The international community on Tuesday renounced what the UN described as an “excessive use of force” by security officials in Colombia after many deaths during days of protests against the government.
The United Nations, the United States, the European Union and human rights groups have joined the rally after official data showed that 19 people were killed and 846 injured in ongoing conflicts with security forces.
Colombia’s ombudsman for human rights – a government agency independent of the government – said 89 people were listed as “missing”.
Tens of thousands of Colombians have taken to the streets in demonstrations that began last Wednesday against a proposed tax reform but which have since turned into broader protests against President Ivan Duque’s government.
On Tuesday, protesters blocked roads in several parts of the country, coinciding with new demonstrations in the capital Bogota and in Cali in the western part of the country.
Cali, Colombia’s third largest city and worst affected by the ongoing unrest, has had soldiers patrolling its streets since last Friday on government orders.

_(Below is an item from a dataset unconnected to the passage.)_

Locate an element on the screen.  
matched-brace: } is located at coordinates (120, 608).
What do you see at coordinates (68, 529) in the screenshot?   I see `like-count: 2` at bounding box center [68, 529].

The Ministry of Defense has distributed 47,500 uniformed personnel throughout the country. In Cali alone, 700 soldiers, 500 riot police, 1,800 other police officers and two helicopters have been put into operation.
The UN High Commissioner for Human Rights expressed “deep shock” on Tuesday in an overnight incident in Cali where police reportedly “opened fire” on protesters and reportedly killed and injured several.
Cali in Korselden
“What we can say clearly is that we have received reports, and we have witnesses, of (excessive) use of force by security officials, shootings, live ammunition used, beatings of protesters and even detentions,” spokeswoman Marta Hurtado told reporters. in Geneva.
Colombian ombudsman Carlos Camargo said a member of his office, a representative of the public prosecutor tasked with prosecuting official offenses, and three human rights activists were attacked by public forces while helping detainees in Cali on Monday night.
The five “were threatened by national police, who repeatedly fired shots into the air and on the floor, threw stun grenades, verbally abused them and demanded that they leave,” he said.
A local security official said five people died in Cali overnight and 33 people were injured.
On Tuesday, roadblocks in the Cali region caused delays in petrol deliveries and concerns over the fate of trucks transporting oxygen and medical equipment amid the coronavirus pandemic.
Call for peace
The UN called for calm ahead of new meetings scheduled for Wednesday, saying security forces should only use firearms as a last resort when faced with an imminent threat of death or serious injury.
The European Union also condemned the reported deaths – 18 civilians and one police officer nationwide so far.
The Duque’s government has officially acknowledged a civilian and a police death and blames violence organized by armed groups operating in the country.
“Nothing justifies armed people who, protected by the citizens’ legitimate desire to march, go out to shoot defenseless citizens and brutally attack our police,” said Duque, who on Sunday withdrew the proposed reform that sparked the first protests.
Three uniformed officers have been shot since the demonstrations began.
Defense Secretary Diego Molano said the violence was “systematic, deliberate and funded by criminal organizations.”
“Our public forces must be ruthless towards those who use vandalism,” the minister warned.
EU spokesman Peter Stano said it was a priority to stop the escalation of violence “and to avoid disproportionate use of force by security forces.”
And US State Department Deputy Spokeswoman Jalina Porter emphasized the right of all people to protest peacefully.
“Violence and vandalism are an abuse of that right. At the same time, we call for the utmost restraint from public forces to prevent further loss of life,” she said.
Amnesty International on Tuesday called for an “end to the repression of protests and the militarization of cities.”
The anti-government protests come at a time of economic despair for many, driven by the global health crisis.
In its worst half-century development, Colombia’s GDP fell by 6.8 percent in 2020 and unemployment was 16.8 percent in March.
According to official figures, almost half of the population lives in poverty.
Authorities have warned that the protests could cause an increase in coronavirus infections even though the country’s hospitals are already collapsing.